Celui qui connaît Dieu c’est celui qui garde Ses commandements nous dit Jean, c’est à dire celui qui garde la Parole, qui demeure en Elle. Ce n’est pas celui qui La maîtrise intellectuellement, qui La possède, qui La capte, mais c’est celui qui, au contraire, se fait dépouiller, s’élimine, s’oublie en Elle. Celui-là alors connaît Dieu comme Père et s’établit en Lui dans la relation d’intimité propre à l’enfant.

Au contraire celui qui n’accepte pas de renaître dans l’Esprit, qui n’accepte pas ce don de la grâce, celui-là ne peut rien dire sur Dieu, il est un menteur, il n’est pas dans la vérité. Pour pouvoir parler de Dieu, il faut être enfant de Dieu, il n’y a que l’enfant qui puisse nommer son Père, qui puisse décrire son Père, qui puisse se laisser posséder par cette relation du Père.
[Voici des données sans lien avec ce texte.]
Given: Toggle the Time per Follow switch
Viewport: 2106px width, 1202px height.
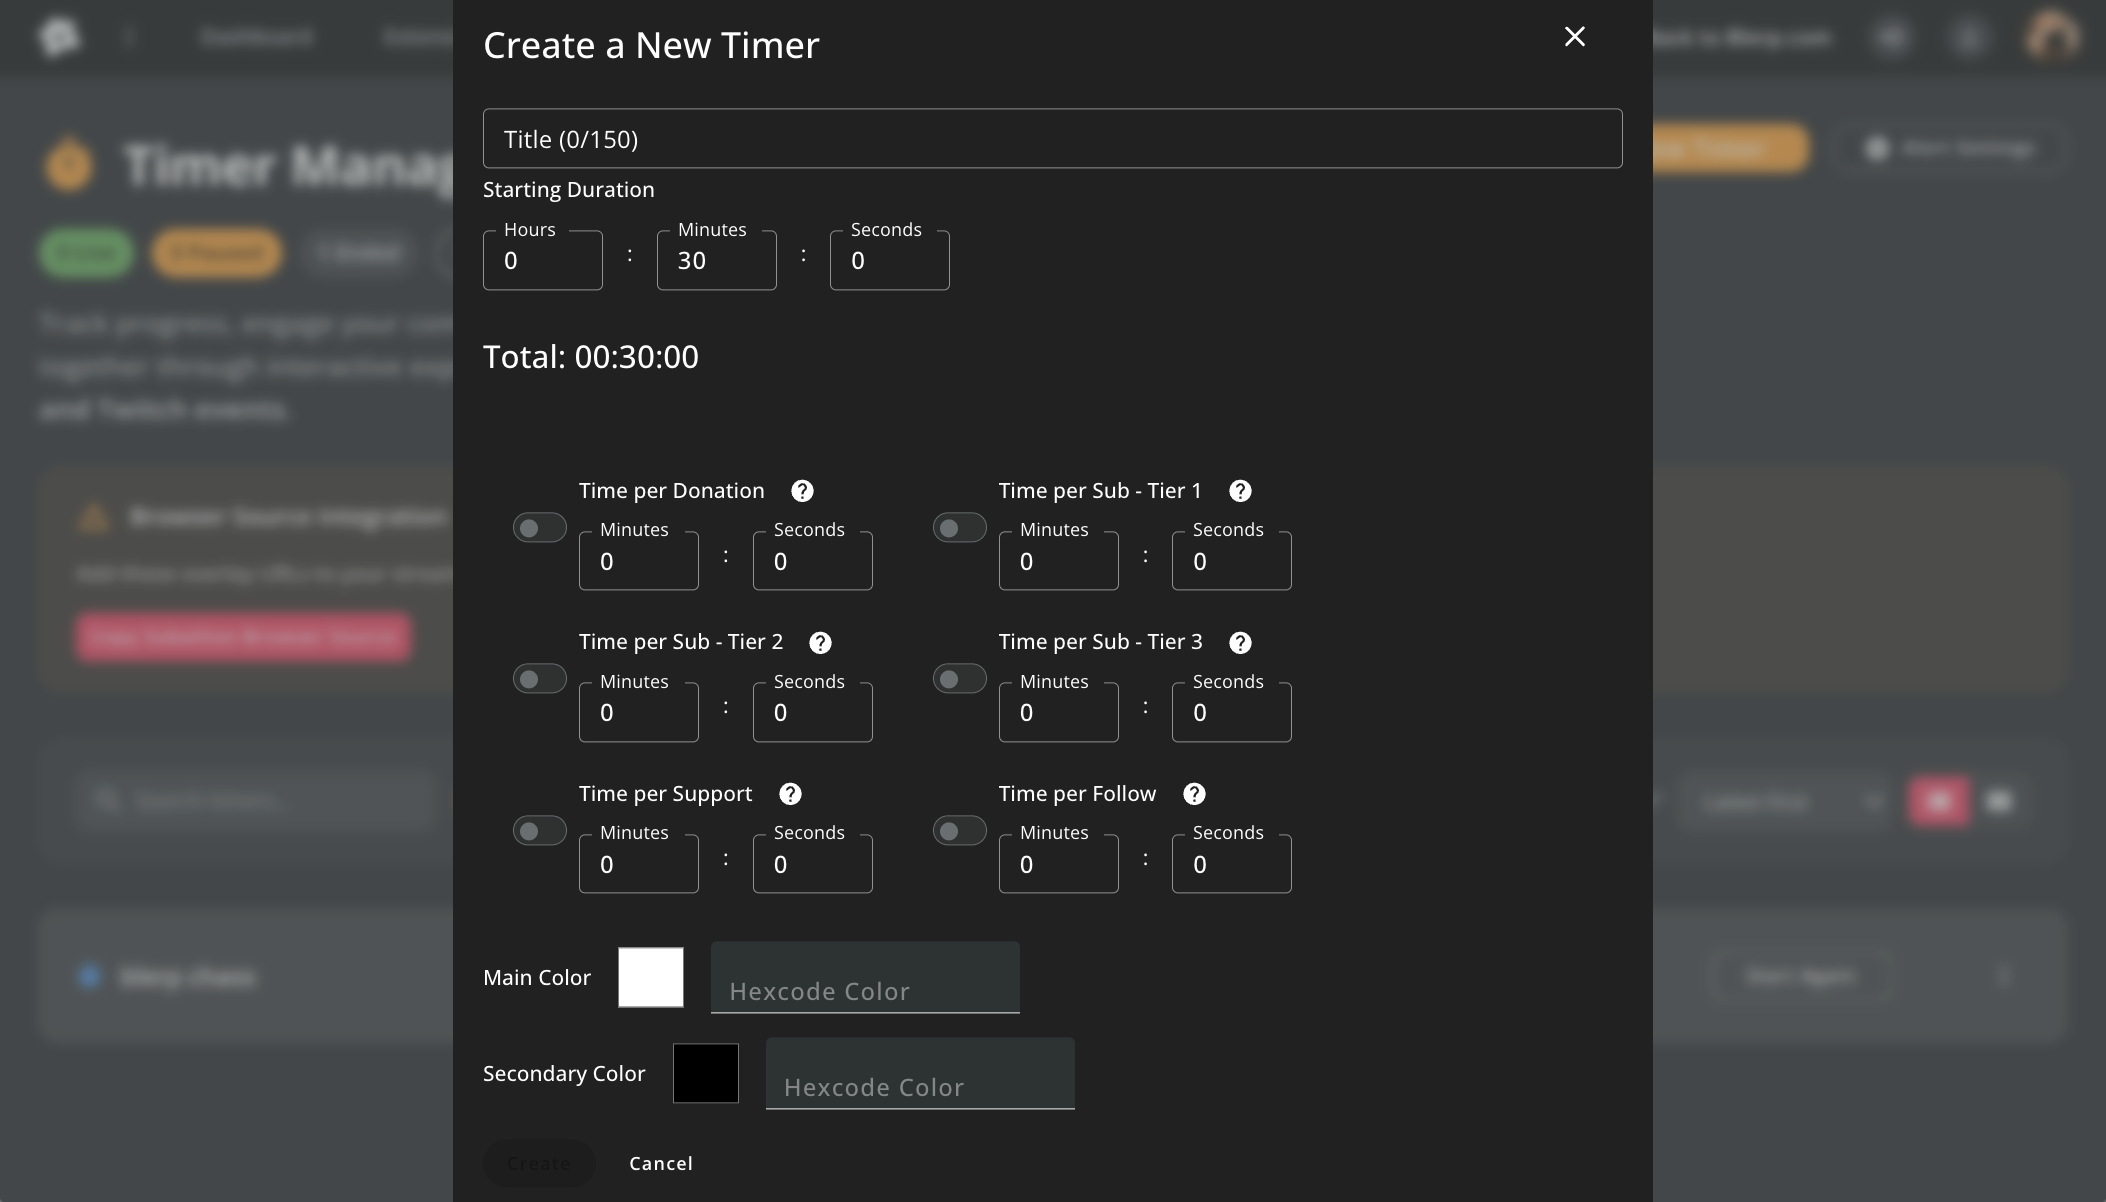Looking at the screenshot, I should click(959, 831).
Saint Paul le dira dans son épître aux Corinthiens : « Nul ne peut nommer Jésus Seigneur s’il n’est pas né de l’Esprit. » Encore une fois, il ne s’agit pas tant de posséder techniquement la Bible comme on possède un document sanscrit ou le code d’Hammourabi. Il s’agit de se laisser capter, posséder par Elle, d’accepter de recevoir la Vie propre de la Parole qui s’appelle l’Esprit et qui, infusé dans mon intelligence, prend le nom de Foi et me permet d’adhérer à la Personne, à la Vie intime de Dieu.

« Et le Verbe s’est fait chair, et il a habité parmi nous… »

Concluons par une mise en garde nécessaire à une époque où un désir de consensus parle des trois religions du Livre. Non seulement c’est absurde car le Coran n’est pas la Bible.

Mais de plus, notre religion n’est même pas une religion du Livre ! Elle est la religion de la Parole. C’est ce qui fait son exceptionnalité ! Car toutes les sagesses, les philosophies, les religions dites naturelles ont un Livre.

Alors que nous, les chrétiens, nous avons une Personne ; et cette Personne en qui nous mettons notre foi, c’est le Verbe incarné, la Parole : « Si vous gardez ma parole, vous connaîtrez la vérité et la vérité vous rendra libres… »

Mgr Jean-Marie Le Gall

Aumônier catholique

Hôpital d’Instruction des Armées de Percy, Clamart.